:: Exercise goal ::
Would you retype each record exactly as given?

+ + + + + + +

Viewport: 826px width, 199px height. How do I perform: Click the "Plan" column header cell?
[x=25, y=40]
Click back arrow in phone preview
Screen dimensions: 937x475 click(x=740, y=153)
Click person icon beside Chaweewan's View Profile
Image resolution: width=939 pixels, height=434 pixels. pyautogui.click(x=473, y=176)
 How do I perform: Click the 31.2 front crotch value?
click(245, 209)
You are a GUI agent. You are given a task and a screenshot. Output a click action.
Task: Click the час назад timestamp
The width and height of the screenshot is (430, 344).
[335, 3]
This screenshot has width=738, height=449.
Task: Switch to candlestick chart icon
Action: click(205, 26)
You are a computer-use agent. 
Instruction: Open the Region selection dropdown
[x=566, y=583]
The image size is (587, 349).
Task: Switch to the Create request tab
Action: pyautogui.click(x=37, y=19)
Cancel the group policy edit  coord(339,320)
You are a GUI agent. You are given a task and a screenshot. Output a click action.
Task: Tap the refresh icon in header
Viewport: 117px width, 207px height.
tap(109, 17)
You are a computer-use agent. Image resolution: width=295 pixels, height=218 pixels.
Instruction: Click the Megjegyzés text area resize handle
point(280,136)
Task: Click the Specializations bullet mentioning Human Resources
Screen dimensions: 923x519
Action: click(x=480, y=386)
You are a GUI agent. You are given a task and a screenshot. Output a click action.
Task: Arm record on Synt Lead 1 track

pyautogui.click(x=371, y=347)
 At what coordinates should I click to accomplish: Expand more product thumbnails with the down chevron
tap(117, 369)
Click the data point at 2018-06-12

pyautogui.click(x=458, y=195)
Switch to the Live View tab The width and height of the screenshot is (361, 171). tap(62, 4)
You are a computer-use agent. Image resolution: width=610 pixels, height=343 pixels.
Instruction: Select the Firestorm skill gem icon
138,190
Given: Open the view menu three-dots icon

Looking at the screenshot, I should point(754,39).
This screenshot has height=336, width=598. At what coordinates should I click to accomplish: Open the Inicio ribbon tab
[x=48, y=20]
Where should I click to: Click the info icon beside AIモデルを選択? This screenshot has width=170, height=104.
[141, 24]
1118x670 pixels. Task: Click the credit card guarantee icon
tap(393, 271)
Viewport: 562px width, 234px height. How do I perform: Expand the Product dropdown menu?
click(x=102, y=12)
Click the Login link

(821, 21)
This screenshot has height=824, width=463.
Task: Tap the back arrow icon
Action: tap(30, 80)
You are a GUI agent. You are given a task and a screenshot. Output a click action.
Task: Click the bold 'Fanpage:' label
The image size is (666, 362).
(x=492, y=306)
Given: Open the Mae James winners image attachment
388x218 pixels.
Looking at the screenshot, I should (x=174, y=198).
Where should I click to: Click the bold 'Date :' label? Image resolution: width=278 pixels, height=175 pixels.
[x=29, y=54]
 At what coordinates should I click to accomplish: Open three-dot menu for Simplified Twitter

+ + + + + + +

:: Solution ::
Viewport: 826px width, 199px height. How do I perform: Click the "Plan" column header cell?
[x=25, y=40]
Click back arrow in phone preview
Screen dimensions: 937x475 click(x=740, y=153)
Click person icon beside Chaweewan's View Profile
Image resolution: width=939 pixels, height=434 pixels. pyautogui.click(x=473, y=176)
 How do I perform: Click the 31.2 front crotch value?
click(245, 209)
You are a GUI agent. You are given a task and a screenshot. Output a click action.
Task: Click the час назад timestamp
The width and height of the screenshot is (430, 344).
[335, 3]
This screenshot has width=738, height=449.
Task: Switch to candlestick chart icon
Action: click(205, 26)
You are a computer-use agent. 
Instruction: Open the Region selection dropdown
[x=566, y=583]
The image size is (587, 349).
Task: Switch to the Create request tab
Action: pyautogui.click(x=37, y=19)
Cancel the group policy edit  coord(339,320)
You are a GUI agent. You are given a task and a screenshot. Output a click action.
Task: Tap the refresh icon in header
Viewport: 117px width, 207px height.
tap(109, 17)
You are a computer-use agent. Image resolution: width=295 pixels, height=218 pixels.
Instruction: Click the Megjegyzés text area resize handle
point(280,136)
Task: Click the Specializations bullet mentioning Human Resources
Screen dimensions: 923x519
Action: click(x=480, y=386)
You are a GUI agent. You are given a task and a screenshot. Output a click action.
Task: Arm record on Synt Lead 1 track

pyautogui.click(x=371, y=347)
 At what coordinates should I click to accomplish: Expand more product thumbnails with the down chevron
tap(117, 369)
Click the data point at 2018-06-12

pyautogui.click(x=458, y=195)
Switch to the Live View tab The width and height of the screenshot is (361, 171). tap(62, 4)
You are a computer-use agent. Image resolution: width=610 pixels, height=343 pixels.
Instruction: Select the Firestorm skill gem icon
138,190
Given: Open the view menu three-dots icon

Looking at the screenshot, I should point(754,39).
This screenshot has height=336, width=598. At what coordinates should I click to accomplish: Open the Inicio ribbon tab
[x=48, y=20]
Where should I click to: Click the info icon beside AIモデルを選択? This screenshot has width=170, height=104.
[141, 24]
1118x670 pixels. Task: Click the credit card guarantee icon
tap(393, 271)
Viewport: 562px width, 234px height. How do I perform: Expand the Product dropdown menu?
click(x=102, y=12)
Click the Login link

(821, 21)
This screenshot has height=824, width=463.
Task: Tap the back arrow icon
Action: tap(30, 80)
You are a GUI agent. You are given a task and a screenshot. Output a click action.
Task: Click the bold 'Fanpage:' label
The image size is (666, 362).
(x=492, y=306)
Given: Open the Mae James winners image attachment
388x218 pixels.
Looking at the screenshot, I should (x=174, y=198).
Where should I click to: Click the bold 'Date :' label? Image resolution: width=278 pixels, height=175 pixels.
[x=29, y=54]
 At what coordinates should I click to accomplish: Open three-dot menu for Simplified Twitter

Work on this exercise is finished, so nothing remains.